Toch verwacht ook Ludo dat de discussie er zit aan te komen. “Als de woke-generatie de geschiedenis van een Victor Roelens uit Ardooie uitpluist bijvoorbeeld, zal het gebeuren. Wij hebben in de jaren 60, 70 al eens discussie gehad over het beeld van Lievens op de Markt. Alsof de Indiër knielt voor de pater… Hij knielt net om gedoopt te worden, hij onderwerpt zich niet aan de witte pater. Weet je wat het is? Vandaag weet niemand wat de missionarissen hebben gedaan, je moet zelfs uitleggen wat een missionaris überhaupt is. Ik snap dat we iemand als Cyriel Verschaeve (collaborerend dichter en priester in WOII, red.) niet langer in het straatbeeld eren, maar die discussie moeten we niet doortrekken naar missionarissen. De geschiedenis heeft zijn rechten, maar blijkt lang niet altijd het strafste vak te zijn bij velen.”

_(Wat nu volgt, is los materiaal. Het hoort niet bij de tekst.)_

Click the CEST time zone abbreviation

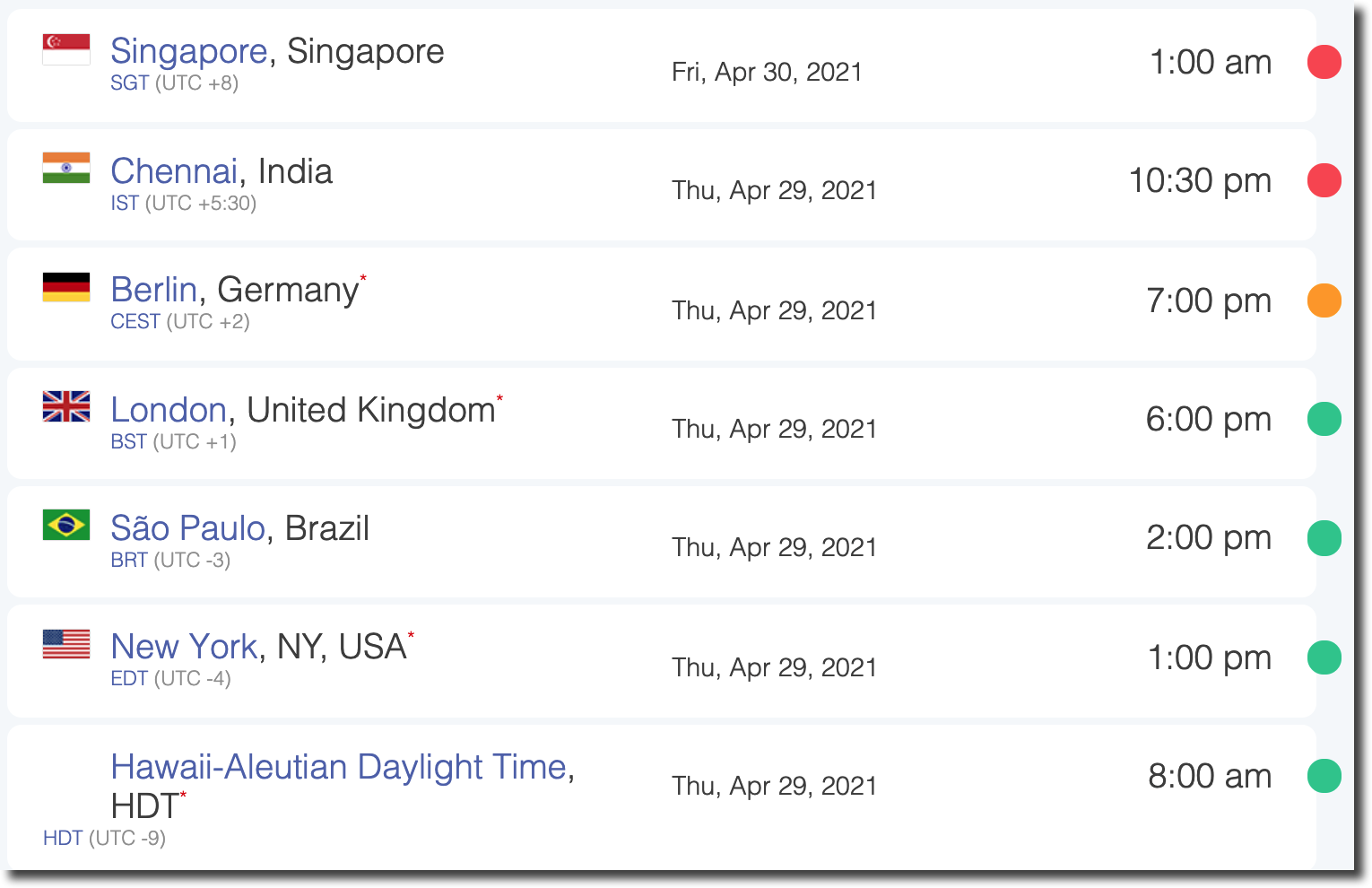coord(135,321)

“NEEN”, oppert Piet Wittevrongel, activist en lid van de stoeten Ostendenoare
“Natuurlijk is niet al het werk van alle missionarissen slecht geweest, maar we kunnen en mogen de uitwassen niet ontkennen”, zegt Blankenbergenaar Piet Wittevrongel, lid van de stoeten Ostendenoare. Hij plaatst toch vraagtekens bij de koloniaal aandoende standbeelden. “Er is een keerzijde aan hun werk, waar we ons onvoldoende van bewust zijn. Zeker in Congo heeft men toch geprobeerd het katholicisme in de lokale bevolking proberen duwen en de witte, Europese cultuur opgelegd. Dat mogen we niet zomaar wegmoffelen.”

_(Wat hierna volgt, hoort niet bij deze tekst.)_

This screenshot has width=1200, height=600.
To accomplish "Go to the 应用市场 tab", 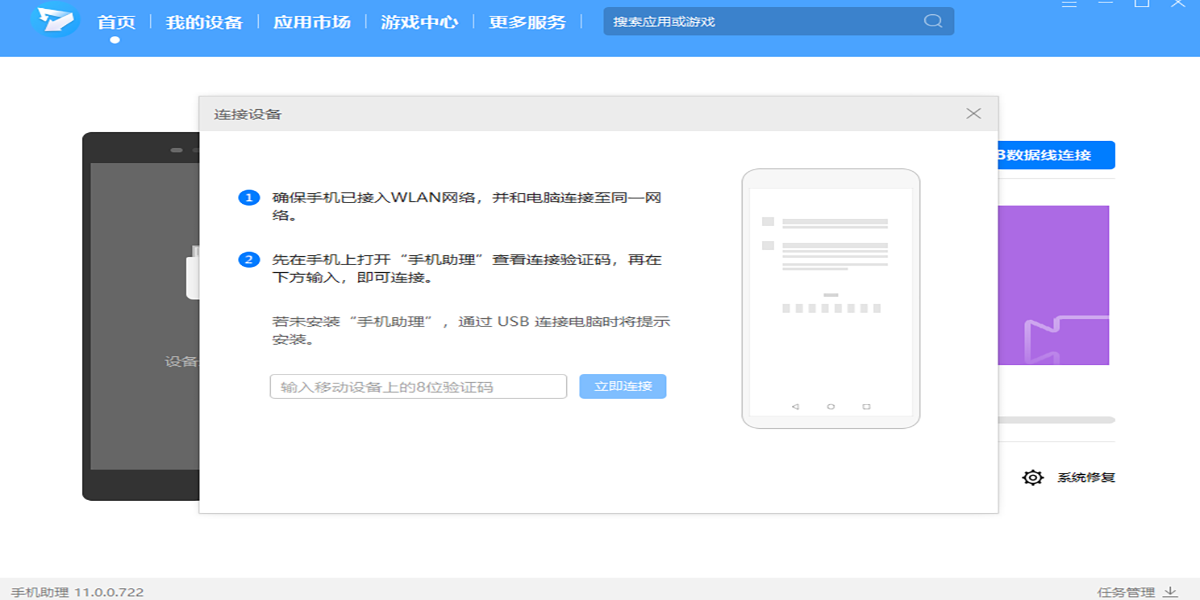I will tap(312, 22).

Uiteraard is de strijd tegen standbeelden voor Leopold II nog van een andere orde, benadrukt Piet Wittevrongel. “Maar je moet de negatieve kant van het missionariswerk ook in de ogen durven kijken. Anders doen we aan geschiedenisvervalsing”, zegt hij. “De beelden en de geschiedenis moeten veel correcter worden geduid. Verdwijnen gaat heel ver, maar we moeten er op zijn minst over kunnen discussiëren.” Net als professor Goddeeris pleit ook Piet Wittevrongel voor verwijzingen naar Congolese figuren in de publieke ruimte. “Een straat of plein voor Lumumba bijvoorbeeld ligt o zo moeilijk in België. En naast hem zijn er nog voorbeelden die minstens een straatnaam kunnen krijgen. Maar het gebeurt voorlopig niet, wat uiteraard erg te betreuren valt.”